Published online by Cambridge University Press: 21 August 2009
Most sympathetic readers seem to grasp intuitively what fantastic realism is. Some relate it to Dostoyevsky's immersion in German Idealism; some to his Christian beliefs; some to his anticipations of Nietzsche or Freud; some to his romantic penchant for contrasts and intensity and the traditions of Gogol, Dickens and Balzac; or latterly, in the wake of a rediscovered Bakhtin, to the carnivalization of literature; some to his polyphonic handling of point-of-view; some to his modern grasp of the way meanings recede indefinitely with truth as a mere vanishing point of the text. One thing is clear in all this: a wide variety of modes of reading responds to the magnetism of Dostoyevsky's text and plausibly claims him as its own, thus purporting to disclose the underlying characteristics of fantastic realism.

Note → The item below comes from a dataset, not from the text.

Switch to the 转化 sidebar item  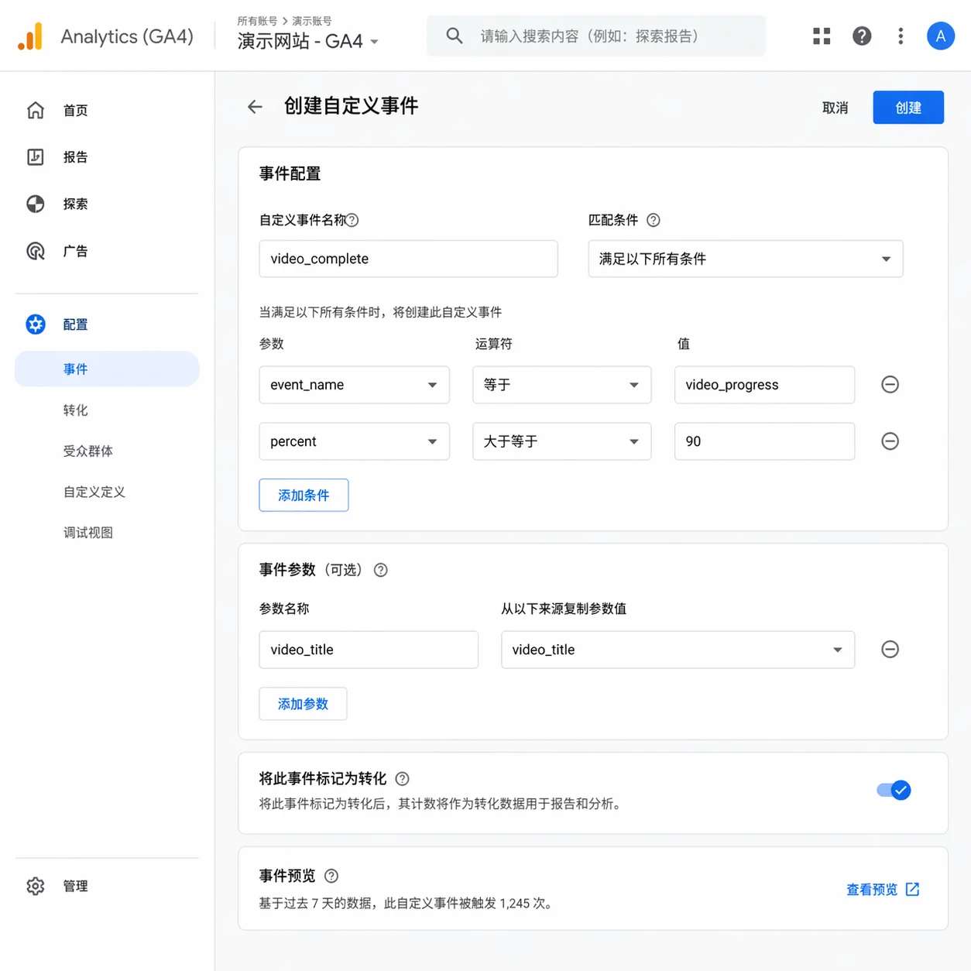tap(75, 410)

In this chapter I shall try to map out some of the choices and move towards some general principles for further exploration. At this stage I would venture just one generalization. Critical literature shows that Dostoyevsky's texts both attract common-sense readings in the tradition of social realism and strenuously resist them. This book takes the former phenomenon for granted and explores the latter.
I am not sure that Dostoyevsky ever actually used the expression ‘fantastic realism’ but his statements about his style fully justify its use as a shorthand term.